INSTRUCTIONS TO FOLLOW » I would like the records restated word for word, without the pictures.
Segment Start: LISTED RECORDS
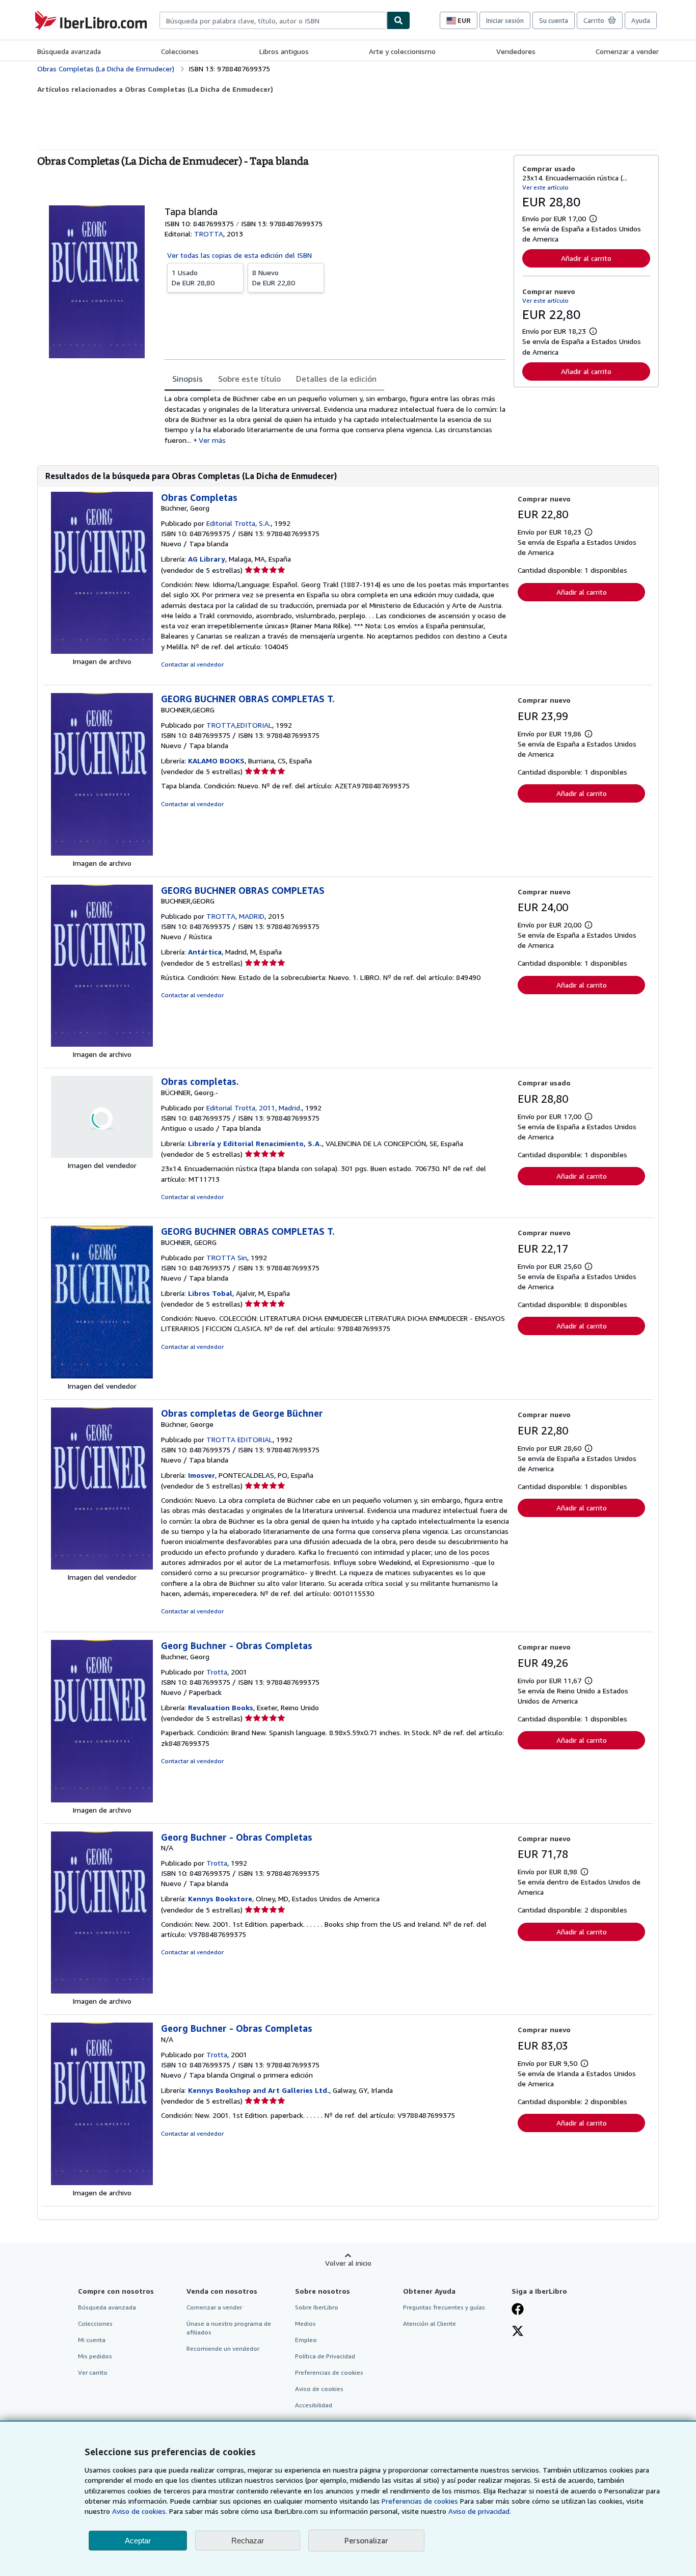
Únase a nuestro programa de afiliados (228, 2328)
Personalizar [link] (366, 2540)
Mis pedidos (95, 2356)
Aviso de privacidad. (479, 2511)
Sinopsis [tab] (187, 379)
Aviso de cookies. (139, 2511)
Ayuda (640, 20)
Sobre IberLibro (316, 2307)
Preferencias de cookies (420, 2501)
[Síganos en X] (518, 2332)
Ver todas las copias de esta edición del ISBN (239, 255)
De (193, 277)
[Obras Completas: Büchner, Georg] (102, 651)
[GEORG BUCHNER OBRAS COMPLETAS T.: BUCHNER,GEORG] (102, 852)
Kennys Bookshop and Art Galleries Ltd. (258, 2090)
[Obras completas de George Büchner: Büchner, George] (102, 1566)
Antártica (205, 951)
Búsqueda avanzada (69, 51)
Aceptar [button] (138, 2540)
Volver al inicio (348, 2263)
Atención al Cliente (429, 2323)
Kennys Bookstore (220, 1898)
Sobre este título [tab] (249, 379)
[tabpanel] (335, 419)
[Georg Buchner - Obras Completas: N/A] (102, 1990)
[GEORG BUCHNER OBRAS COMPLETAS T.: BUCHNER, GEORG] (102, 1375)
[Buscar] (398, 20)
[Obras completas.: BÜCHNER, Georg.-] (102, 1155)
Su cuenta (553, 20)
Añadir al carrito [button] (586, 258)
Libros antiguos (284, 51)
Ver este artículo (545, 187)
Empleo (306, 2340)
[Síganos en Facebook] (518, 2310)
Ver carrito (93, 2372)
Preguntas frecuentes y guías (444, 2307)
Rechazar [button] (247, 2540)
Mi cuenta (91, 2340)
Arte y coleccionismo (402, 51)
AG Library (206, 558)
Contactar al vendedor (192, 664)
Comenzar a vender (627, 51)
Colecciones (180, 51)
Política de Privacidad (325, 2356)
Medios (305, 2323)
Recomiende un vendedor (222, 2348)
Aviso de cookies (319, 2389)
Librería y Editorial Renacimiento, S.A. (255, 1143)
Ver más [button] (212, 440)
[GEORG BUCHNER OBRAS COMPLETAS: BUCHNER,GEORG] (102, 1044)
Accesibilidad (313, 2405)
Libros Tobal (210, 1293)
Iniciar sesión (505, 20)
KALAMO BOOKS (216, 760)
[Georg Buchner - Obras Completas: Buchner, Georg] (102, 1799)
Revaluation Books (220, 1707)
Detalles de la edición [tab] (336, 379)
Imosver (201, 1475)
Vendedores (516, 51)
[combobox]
Segment End: LISTED RECORDS
RESPONSE TO THIS EXERCISE »
Únase a nuestro programa de afiliados (228, 2328)
Personalizar [link] (366, 2540)
Mis pedidos (95, 2356)
Aviso de privacidad. (479, 2511)
Sinopsis [tab] (187, 379)
Aviso de cookies. (139, 2511)
Ayuda (640, 20)
Sobre IberLibro (316, 2307)
Preferencias de cookies (420, 2501)
[Síganos en X] (518, 2332)
Ver todas las copias de esta edición del ISBN (239, 255)
De (193, 277)
[Obras Completas: Büchner, Georg] (102, 651)
[GEORG BUCHNER OBRAS COMPLETAS T.: BUCHNER,GEORG] (102, 852)
Kennys Bookshop and Art Galleries Ltd. (258, 2090)
[Obras completas de George Büchner: Büchner, George] (102, 1566)
Antártica (205, 951)
Búsqueda avanzada (69, 51)
Aceptar [button] (138, 2540)
Volver al inicio (348, 2263)
Atención al Cliente (429, 2323)
Kennys Bookstore (220, 1898)
Sobre este título [tab] (249, 379)
[tabpanel] (335, 419)
[Georg Buchner - Obras Completas: N/A] (102, 1990)
[GEORG BUCHNER OBRAS COMPLETAS T.: BUCHNER, GEORG] (102, 1375)
[Buscar] (398, 20)
[Obras completas.: BÜCHNER, Georg.-] (102, 1155)
Su cuenta (553, 20)
Añadir al carrito [button] (586, 258)
Libros antiguos (284, 51)
Ver este artículo (545, 187)
Empleo (306, 2340)
[Síganos en Facebook] (518, 2310)
Ver carrito (93, 2372)
Preguntas frecuentes y guías (444, 2307)
Rechazar [button] (247, 2540)
Mi cuenta (91, 2340)
Arte y coleccionismo (402, 51)
AG Library (206, 558)
Contactar al vendedor (192, 664)
Comenzar a vender (627, 51)
Colecciones (180, 51)
Política de Privacidad (325, 2356)
Medios (305, 2323)
Recomiende un vendedor (222, 2348)
Aviso de cookies (319, 2389)
Librería y Editorial Renacimiento, S.A. (255, 1143)
Ver más [button] (212, 440)
[GEORG BUCHNER OBRAS COMPLETAS: BUCHNER,GEORG] (102, 1044)
Accesibilidad (313, 2405)
Libros Tobal (210, 1293)
Iniciar sesión (505, 20)
KALAMO BOOKS (216, 760)
[Georg Buchner - Obras Completas: Buchner, Georg] (102, 1799)
Revaluation Books (220, 1707)
Detalles de la edición [tab] (336, 379)
Imosver (201, 1475)
Vendedores (516, 51)
[combobox]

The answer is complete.